Problem requirements:
Starting at the line with "This screenshot has width=434, height=228.", return every line through the final one of the data, word for word. Pictures stay out.

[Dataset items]
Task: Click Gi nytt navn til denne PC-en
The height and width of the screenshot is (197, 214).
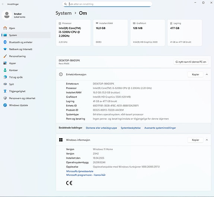Action: (x=191, y=62)
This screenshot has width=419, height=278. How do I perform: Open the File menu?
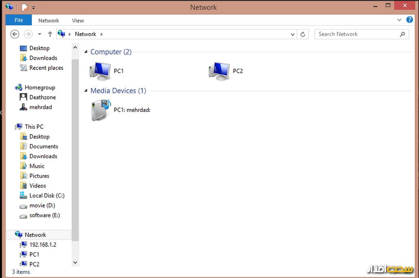coord(18,20)
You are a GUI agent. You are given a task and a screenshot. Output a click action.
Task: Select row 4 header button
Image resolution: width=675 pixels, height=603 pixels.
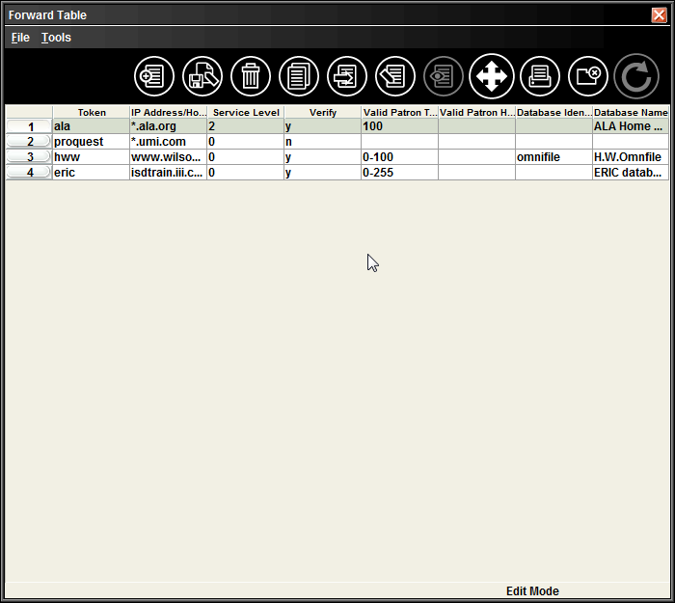[x=29, y=173]
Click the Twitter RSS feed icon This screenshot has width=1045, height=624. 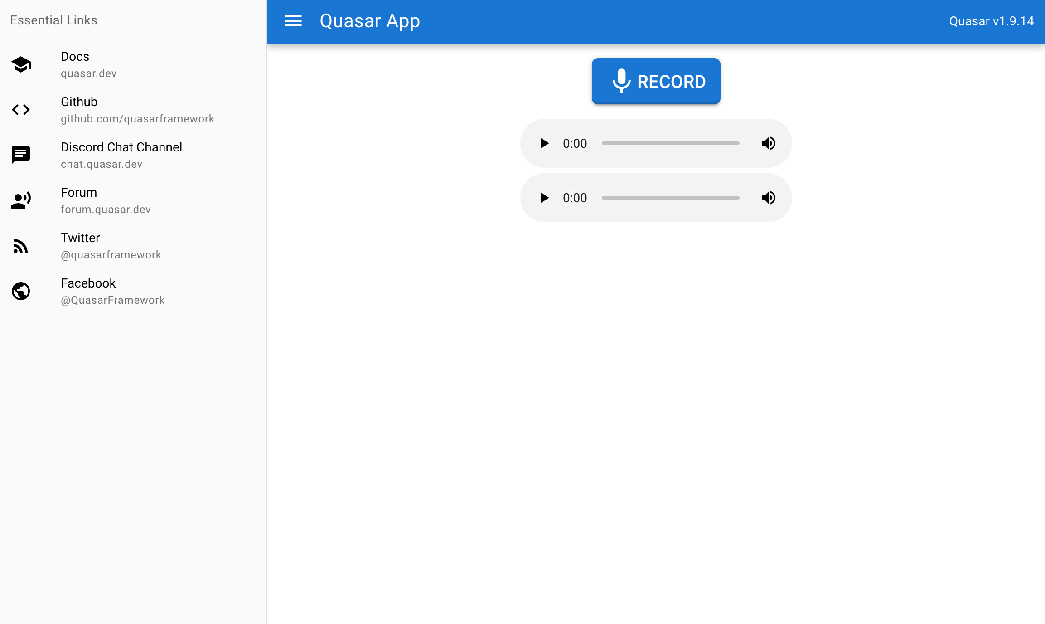pos(20,245)
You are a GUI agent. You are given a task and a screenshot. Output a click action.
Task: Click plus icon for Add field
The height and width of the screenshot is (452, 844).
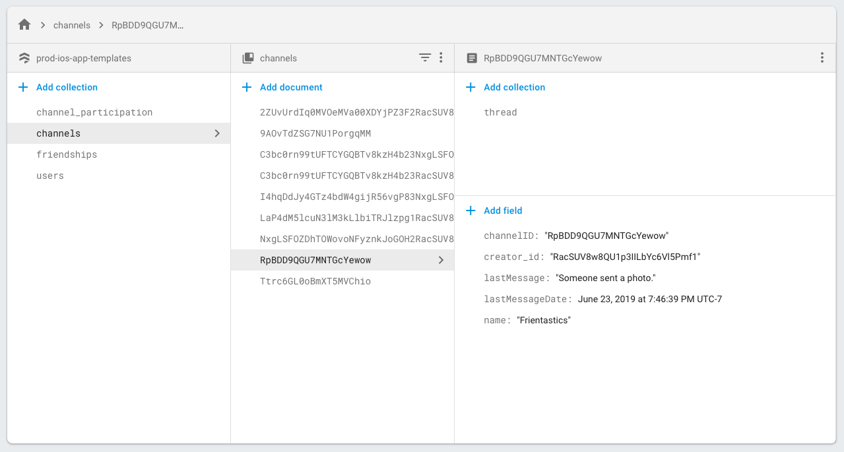pos(471,210)
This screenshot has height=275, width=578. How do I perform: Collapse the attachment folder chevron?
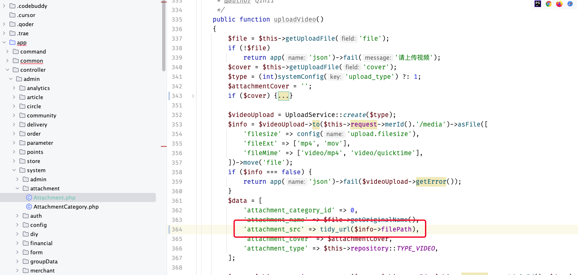pyautogui.click(x=17, y=188)
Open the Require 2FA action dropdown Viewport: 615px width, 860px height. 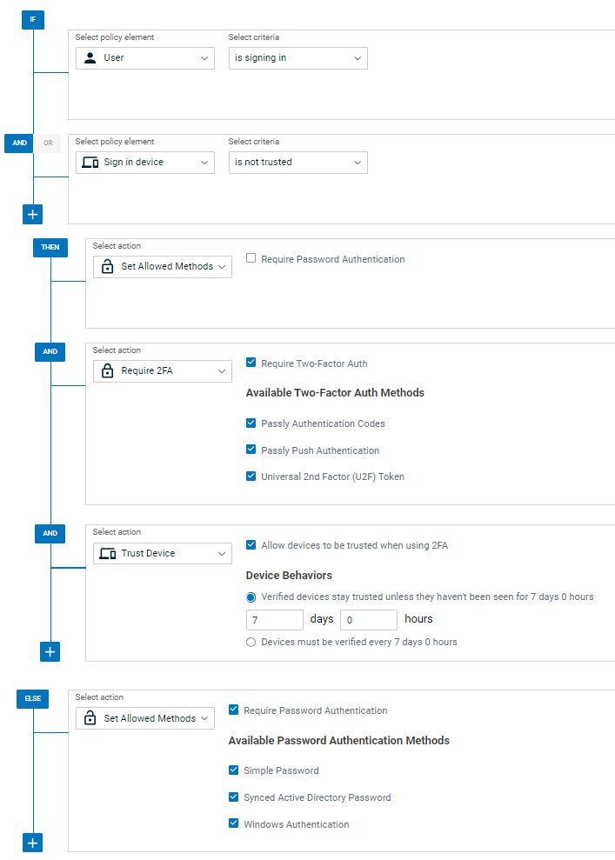pyautogui.click(x=163, y=371)
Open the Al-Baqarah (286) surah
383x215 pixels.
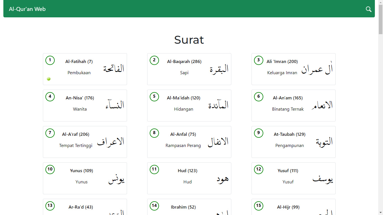point(184,62)
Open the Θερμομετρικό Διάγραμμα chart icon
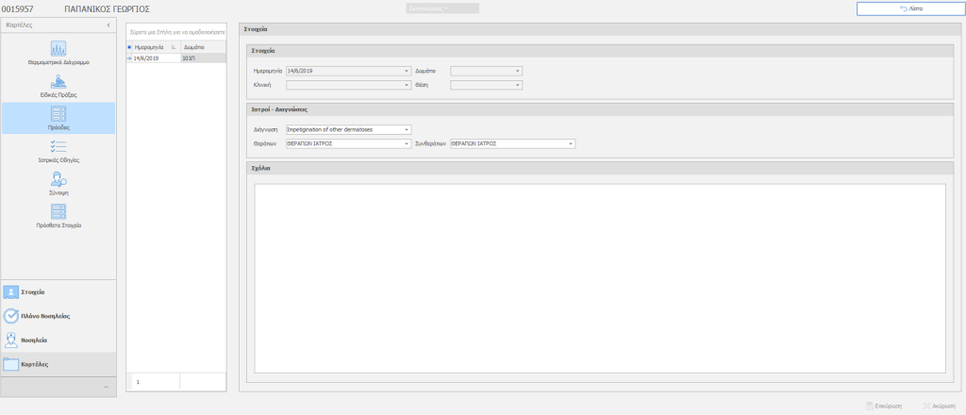 pos(58,50)
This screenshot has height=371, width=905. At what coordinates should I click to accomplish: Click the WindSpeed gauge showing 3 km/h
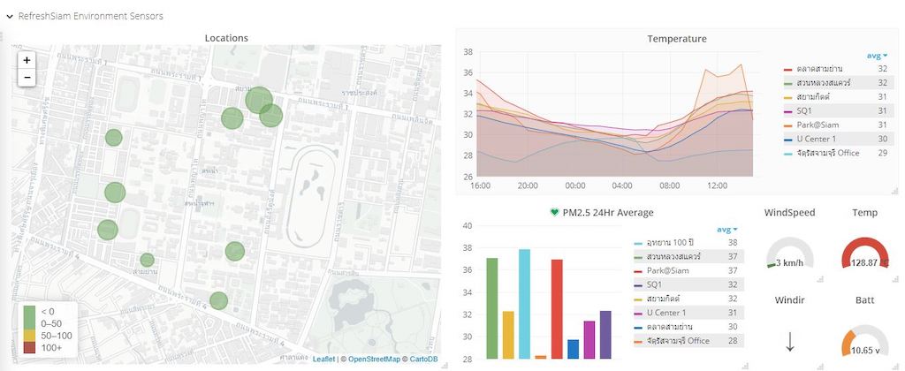pyautogui.click(x=790, y=254)
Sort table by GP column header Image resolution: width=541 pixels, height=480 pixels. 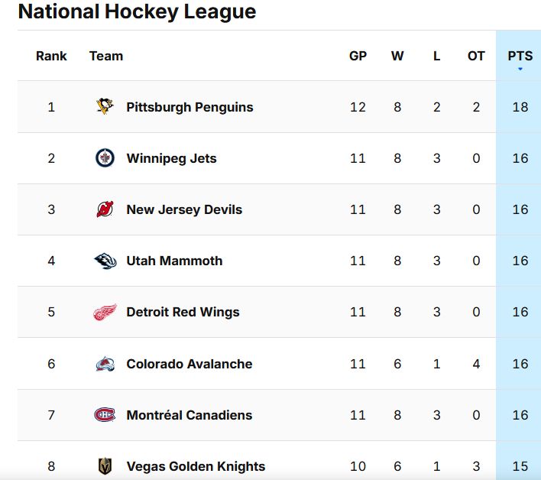coord(358,56)
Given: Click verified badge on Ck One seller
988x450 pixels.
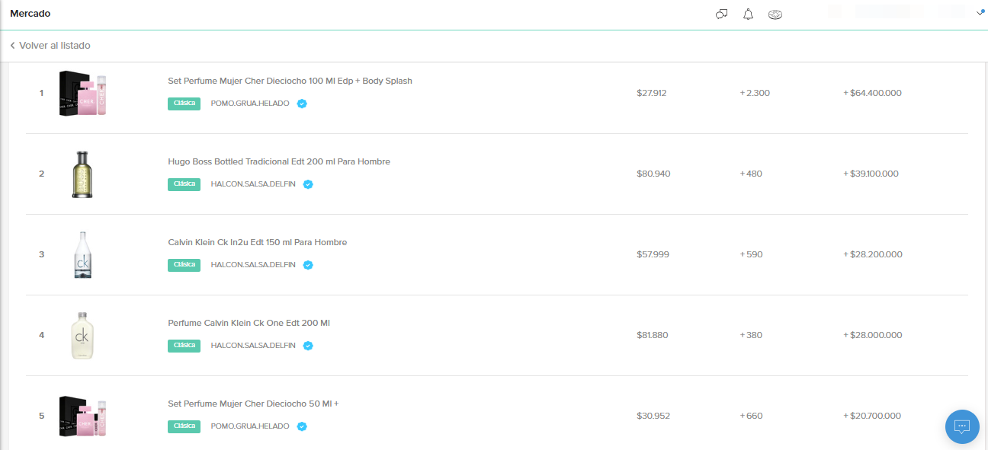Looking at the screenshot, I should pyautogui.click(x=308, y=346).
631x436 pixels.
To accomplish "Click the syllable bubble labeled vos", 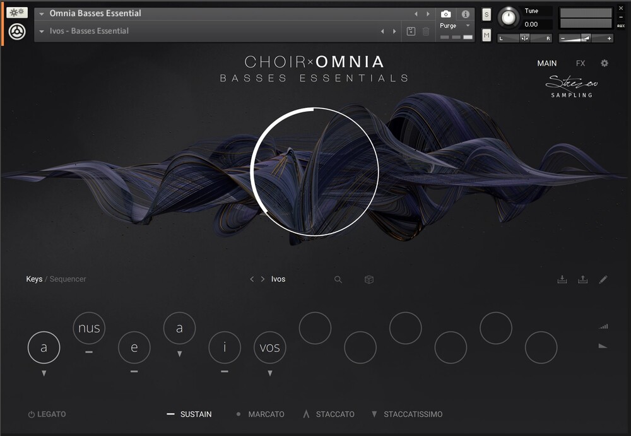I will pos(269,347).
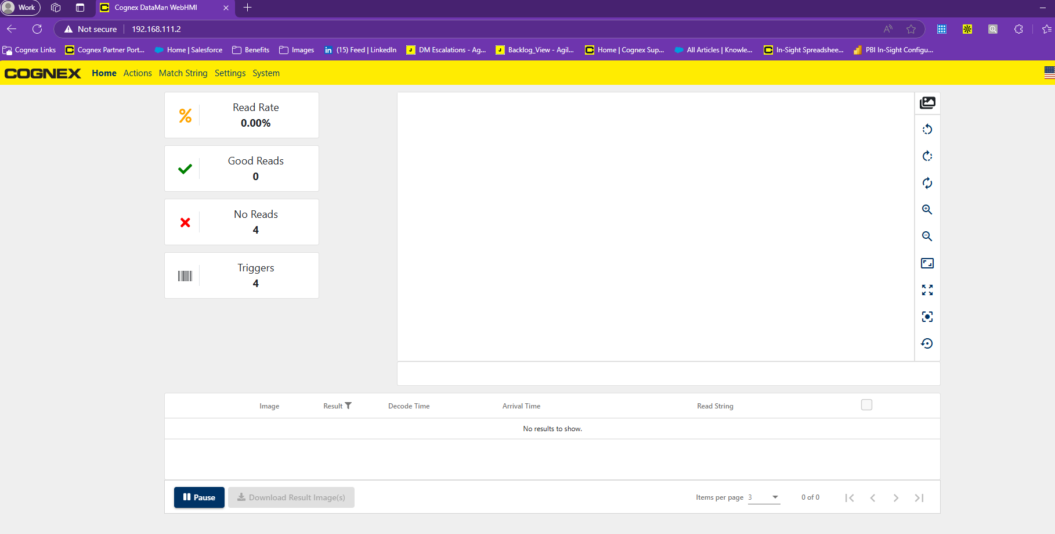Reset image view with restore icon
Viewport: 1055px width, 534px height.
coord(927,343)
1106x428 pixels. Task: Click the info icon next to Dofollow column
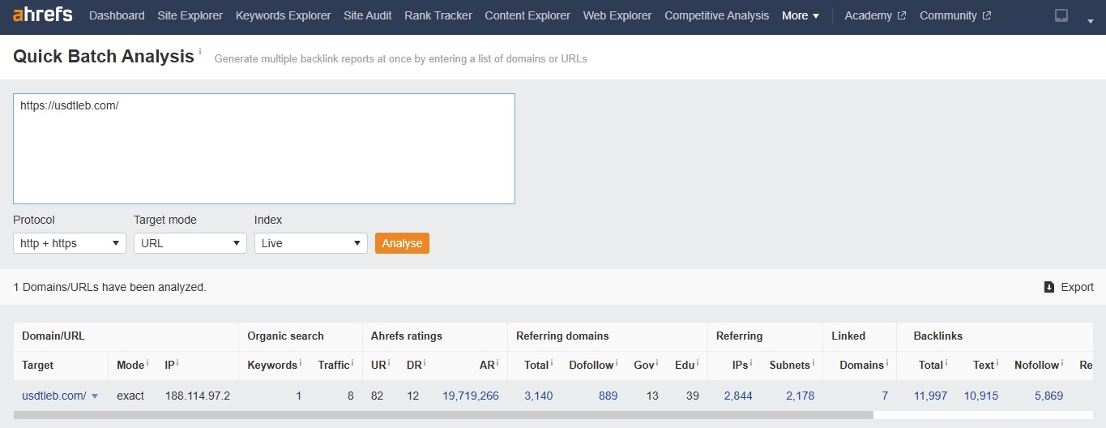(x=617, y=364)
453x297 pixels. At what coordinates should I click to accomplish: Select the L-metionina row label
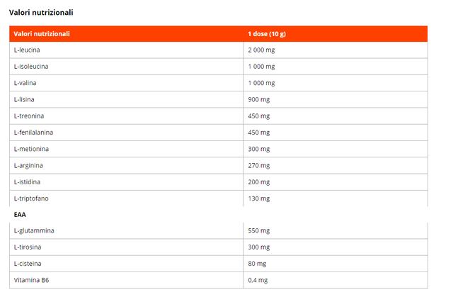[x=31, y=149]
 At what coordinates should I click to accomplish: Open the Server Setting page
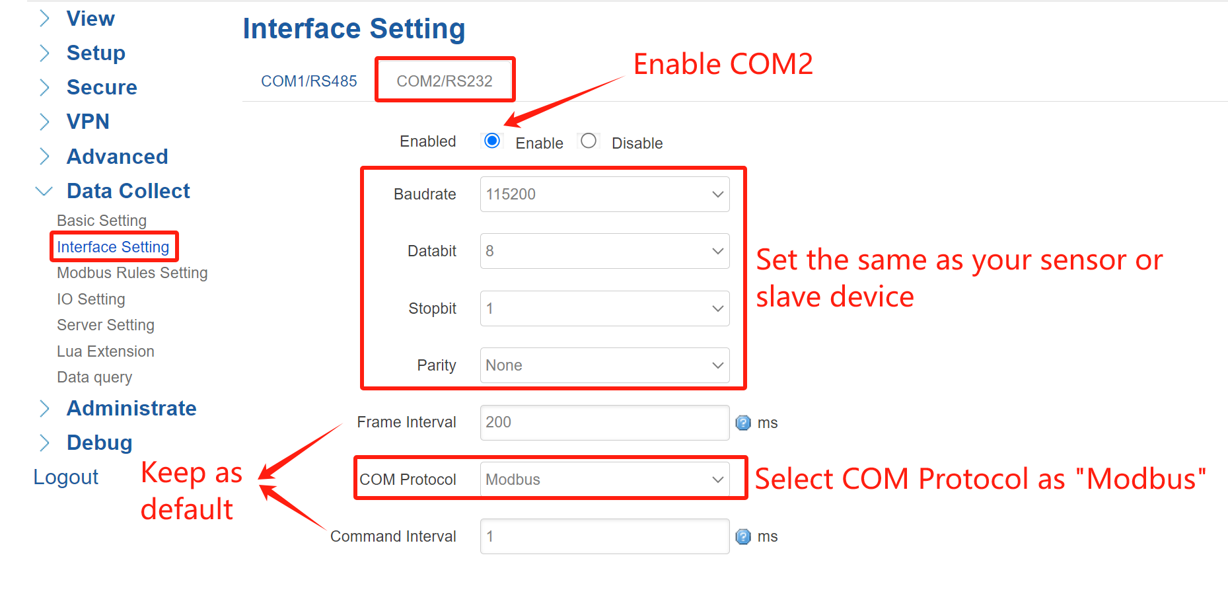[x=106, y=325]
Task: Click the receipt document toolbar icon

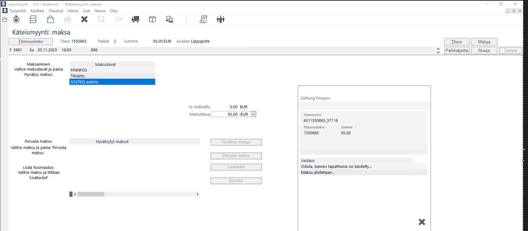Action: point(203,19)
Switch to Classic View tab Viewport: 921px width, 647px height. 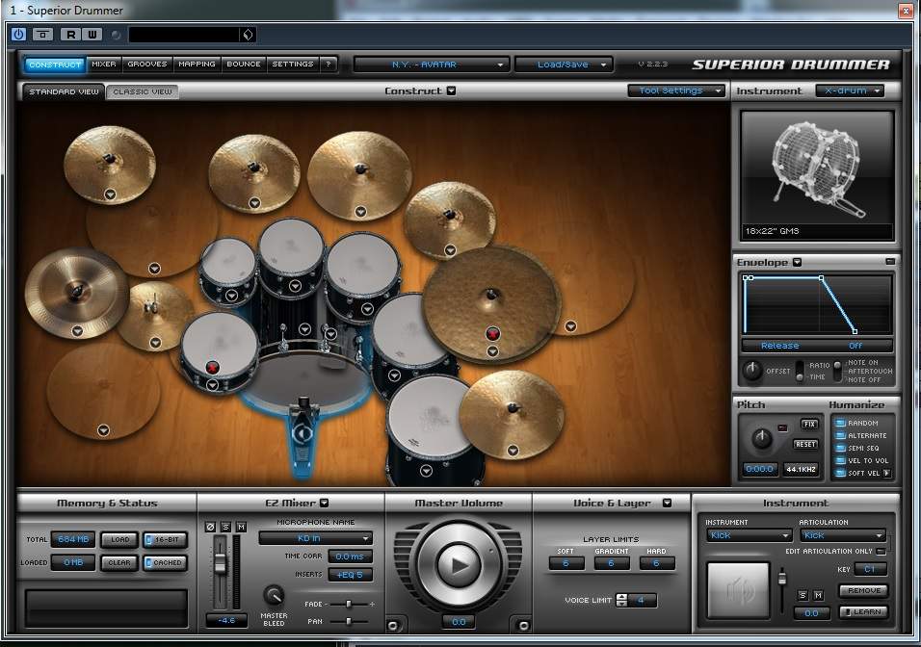point(142,92)

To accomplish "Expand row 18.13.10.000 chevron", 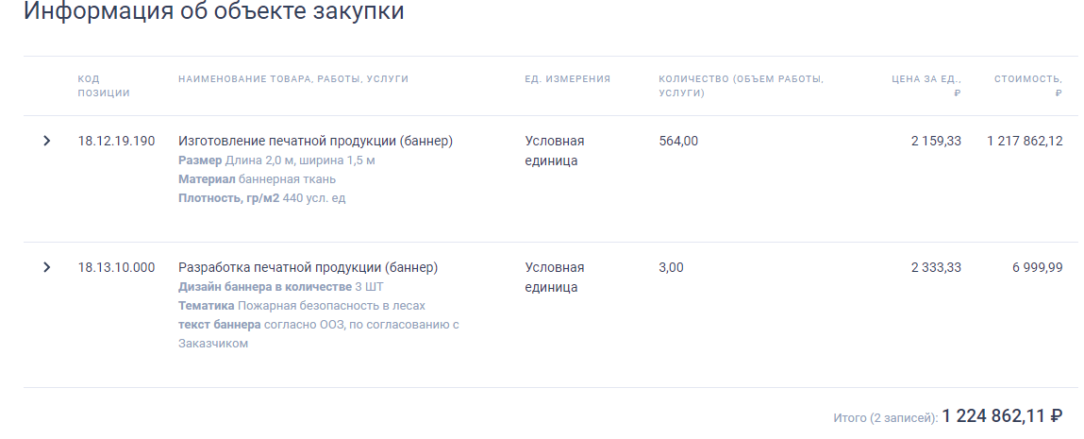I will tap(47, 267).
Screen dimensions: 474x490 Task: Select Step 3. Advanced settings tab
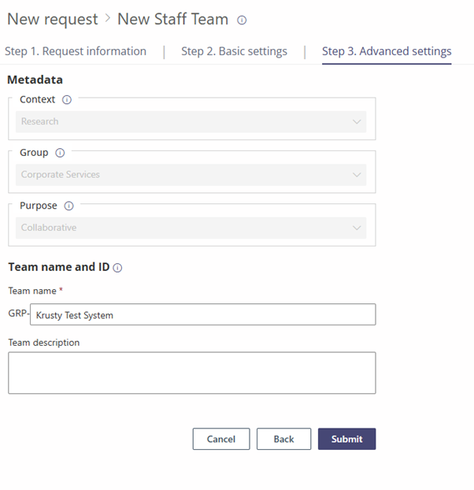pyautogui.click(x=387, y=51)
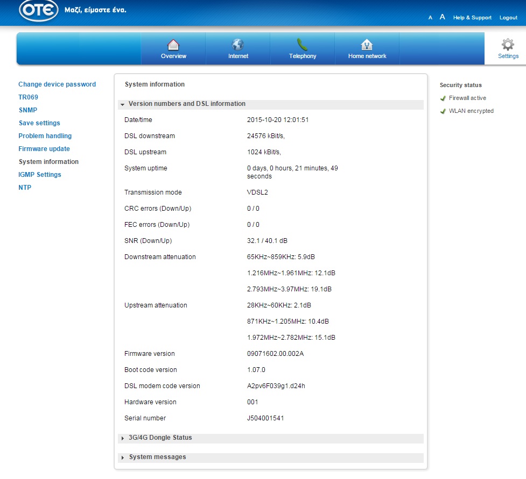
Task: Open IGMP Settings page
Action: pos(40,175)
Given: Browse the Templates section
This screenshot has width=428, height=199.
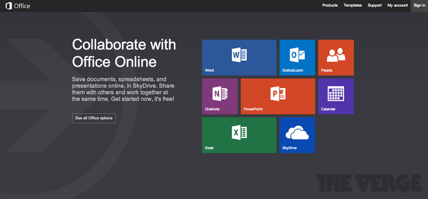Looking at the screenshot, I should tap(352, 5).
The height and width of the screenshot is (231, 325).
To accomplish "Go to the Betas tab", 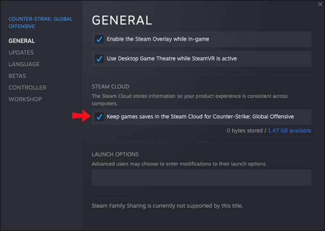I will click(x=17, y=76).
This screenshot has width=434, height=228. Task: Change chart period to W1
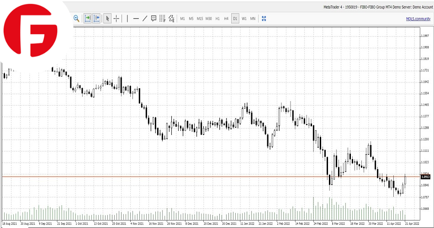[x=244, y=19]
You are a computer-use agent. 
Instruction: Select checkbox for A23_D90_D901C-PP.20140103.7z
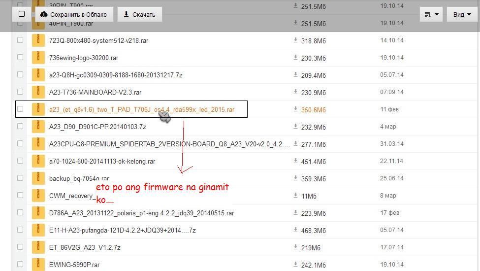tap(20, 126)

Your response:
This screenshot has width=434, height=228. Task: Change chart period to W1
[x=244, y=19]
You are a computer-use agent. 
Instruction: Select checkbox for A23_D90_D901C-PP.20140103.7z
tap(20, 126)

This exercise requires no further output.